Start of Records supplied

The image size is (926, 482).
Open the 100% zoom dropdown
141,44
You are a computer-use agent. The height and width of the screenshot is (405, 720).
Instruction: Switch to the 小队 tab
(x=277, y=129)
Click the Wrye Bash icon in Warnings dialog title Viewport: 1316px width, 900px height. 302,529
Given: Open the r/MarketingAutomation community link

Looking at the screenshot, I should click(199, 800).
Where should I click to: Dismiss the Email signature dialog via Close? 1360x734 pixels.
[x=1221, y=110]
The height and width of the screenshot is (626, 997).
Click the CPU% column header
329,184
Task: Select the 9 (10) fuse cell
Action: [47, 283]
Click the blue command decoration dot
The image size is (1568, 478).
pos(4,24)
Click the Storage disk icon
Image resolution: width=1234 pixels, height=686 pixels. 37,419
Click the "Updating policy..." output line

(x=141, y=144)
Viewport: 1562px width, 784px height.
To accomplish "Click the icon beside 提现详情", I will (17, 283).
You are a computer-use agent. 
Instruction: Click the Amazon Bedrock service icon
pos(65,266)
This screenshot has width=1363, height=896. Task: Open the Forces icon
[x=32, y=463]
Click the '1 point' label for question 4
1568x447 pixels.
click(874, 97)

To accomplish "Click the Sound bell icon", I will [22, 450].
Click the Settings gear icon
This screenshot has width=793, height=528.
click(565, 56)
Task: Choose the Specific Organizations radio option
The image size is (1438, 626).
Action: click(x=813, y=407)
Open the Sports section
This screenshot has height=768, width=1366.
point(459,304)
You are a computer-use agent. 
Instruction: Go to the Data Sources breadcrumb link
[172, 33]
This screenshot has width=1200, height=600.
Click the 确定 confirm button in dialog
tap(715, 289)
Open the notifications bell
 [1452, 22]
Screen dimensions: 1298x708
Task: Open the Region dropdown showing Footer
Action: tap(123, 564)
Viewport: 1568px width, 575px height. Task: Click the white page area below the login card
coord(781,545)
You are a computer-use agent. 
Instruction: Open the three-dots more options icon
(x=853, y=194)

End of Records supplied

What to work on -
The answer is the number of lines in the preceding material that hold "will"; write that number and nothing else.

The answer -
2